To perform risk assessment and analysis of potential infection during stomatology workflow in a hospital in the context of a major infectious disease outbreak, and to determine the key failure modes and measures to prevent and control infection.
Following the Failure Modes and Effects Analysis (FMEA) method based on the stomatology workflow, the opinions of 30 domain-experts in related fields were collected through questionnaires to determine all potential failure modes in the severity (S), occurrence (O), and detectability (D) dimensions. The group score was then integrated through the median method and the risk priority number (RPN) was obtained. Finally, combined with expert experience, a score above 100 was considered to define a key potential failure mode. The data collection period for this study was from August to September 2023.

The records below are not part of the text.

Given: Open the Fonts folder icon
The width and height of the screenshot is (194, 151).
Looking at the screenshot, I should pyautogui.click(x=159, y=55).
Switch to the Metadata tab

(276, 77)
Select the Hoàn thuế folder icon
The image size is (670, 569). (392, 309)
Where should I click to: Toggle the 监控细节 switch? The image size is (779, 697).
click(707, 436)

The key failure modes identified were "Patient concealed epidemiological history (A) (RPN: 149.6; Rank: 1)," "At the pre-examination door, safe distancing cannot be practiced due to the large number of visitors (A) (RPN: 147; Rank: 2)," "The patient does not cooperate in checking the health code or itinerary code (A) (RPN: 128, Rank: 3)," "The patient provides a non-personal health code or itinerary code (A) (RPN:121.5; Rank: 4)," "Pre-examination personnel did not strictly implement the inquiry of epidemiological history (A) (RPN: 120; Rank: 5)," and "The patient did not wear a mask according to the specification (A) (RPN:108.0; Rank: 6)". The key risk area was "Before diagnosis and treatment (A)".

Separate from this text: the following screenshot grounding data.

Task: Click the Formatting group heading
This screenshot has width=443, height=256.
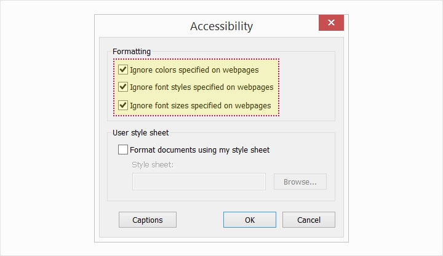Action: [132, 52]
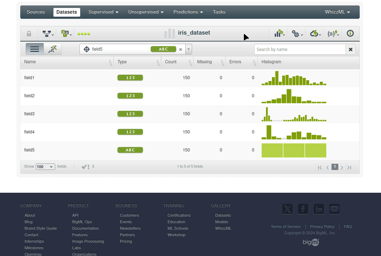The height and width of the screenshot is (256, 381).
Task: Go to the Sources tab
Action: (x=36, y=12)
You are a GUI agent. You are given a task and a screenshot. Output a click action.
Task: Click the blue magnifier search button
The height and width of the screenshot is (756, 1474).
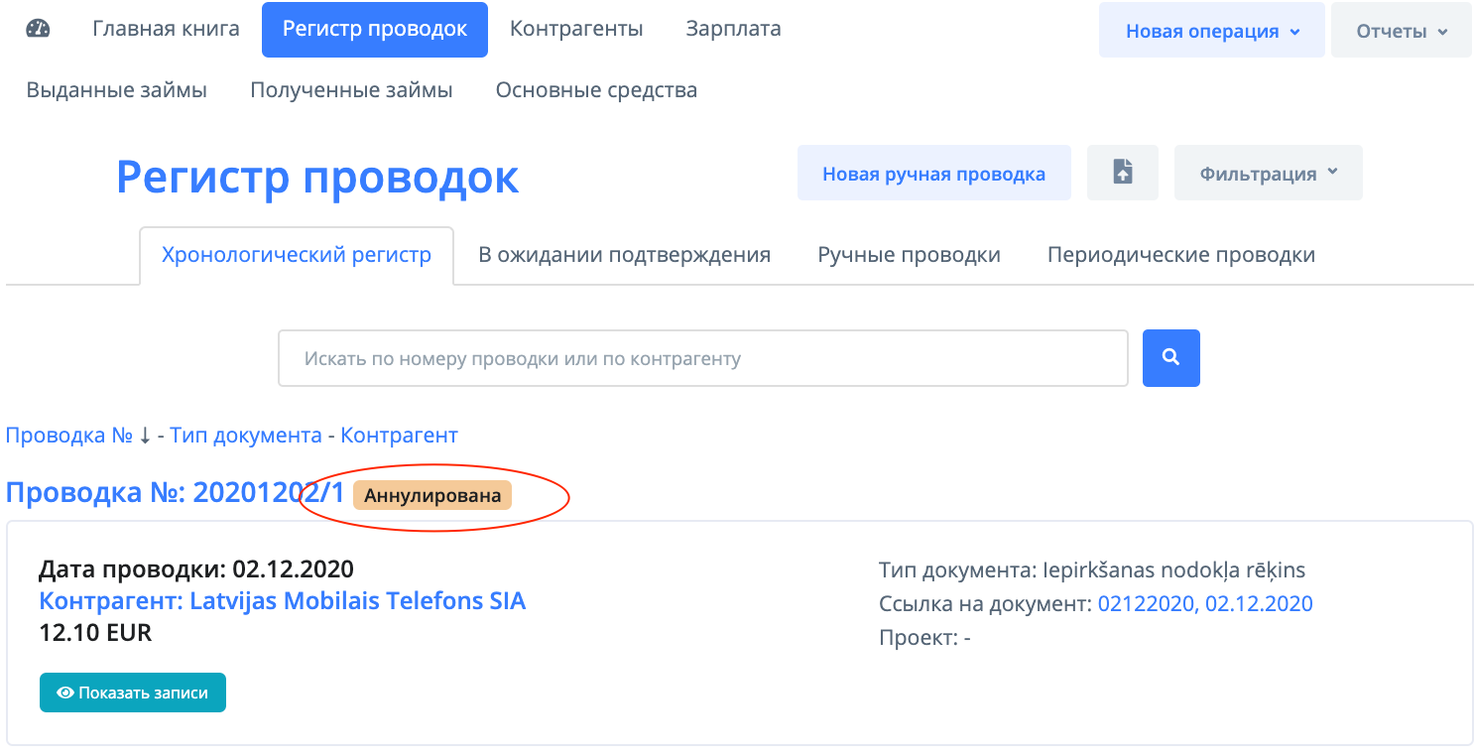tap(1170, 357)
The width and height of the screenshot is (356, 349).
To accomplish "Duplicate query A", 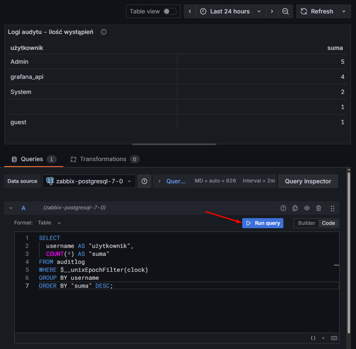I will 295,208.
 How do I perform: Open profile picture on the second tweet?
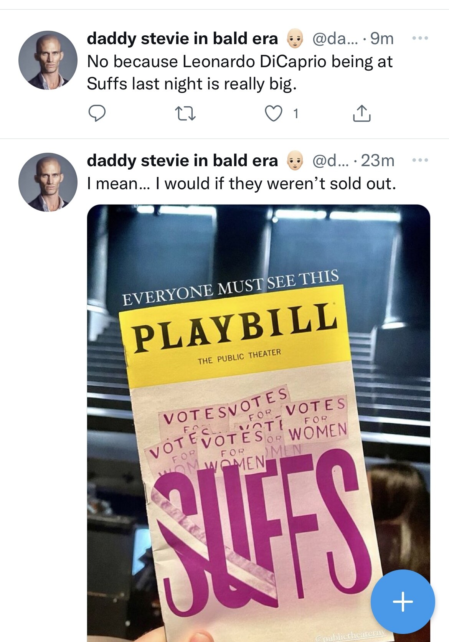point(48,182)
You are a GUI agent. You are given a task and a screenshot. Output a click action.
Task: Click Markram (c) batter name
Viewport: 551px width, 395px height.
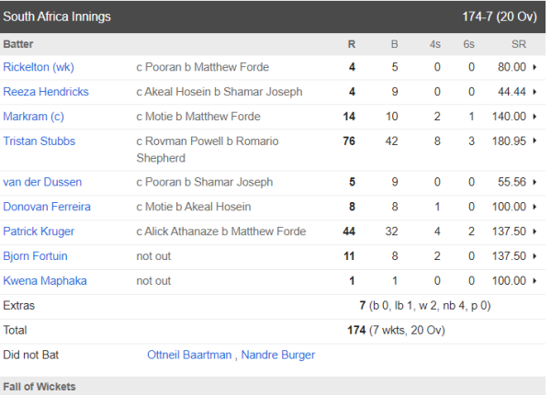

Insufficient records of patient epidemiological history may increase the spread of COVID-19 in the oral diagnosis and treatment environment. High-density areas where patients gather are prone to become sources of infection. Finally, improper use of personal protective equipment increases the risk of cross-infection with COVID-19. However, in the face of the potential spread of major infectious diseases in the future, the government and hospitals need to build a more comprehensive epidemiological notification system to provide the population with early action trajectories and warning reports.
在重大传染病暴发背景下,对某医院口腔诊疗工作流程中潜在感染进行风险评估与分析,确定关键失效模式及感染防控措施。
遵循基于口腔诊疗工作流程的失效模式与效应分析(FMEA)方法,通过问卷调查收集30名相关领域专家意见,确定所有潜在失效模式在严重度(S)、发生度(O)和探测度(D)维度的情况。然后通过中位数法整合小组评分,得出风险优先数(RPN)。最后,结合专家经验,将评分高于100分的定义为关键潜在失效模式。本研究的数据收集期为2023年8月至9月。
确定的关键失效模式为“患者隐瞒流行病学史(A)(RPN:149.6;排名:1)”“在预检门口,因就诊人数多无法保持安全距离(A)(RPN:147;排名:2)”“患者不配合查验健康码或行程码(A)(RPN:128,排名:3)”“患者提供非本人健康码或行程码(A)(RPN:121.5;排名:4)”“预检人员未严格落实流行病学史询问(A)(RPN:120;排名:5)”“患者未按规范佩戴口罩(A)(RPN:108.0;排名:6)”。关键风险区域为“诊疗前(A)”。
患者流行病学史记录不全可能增加新冠病毒在口腔诊疗环境中的传播。患者聚集的高密度区域易成为感染源。最后,个人防护用品使用不当增加了新冠病毒交叉感染风险。然而,面对未来重大传染病的潜在传播,政府和医院需要建立更全面的流行病学通报系统,为民众提供早期行动轨迹和预警报告。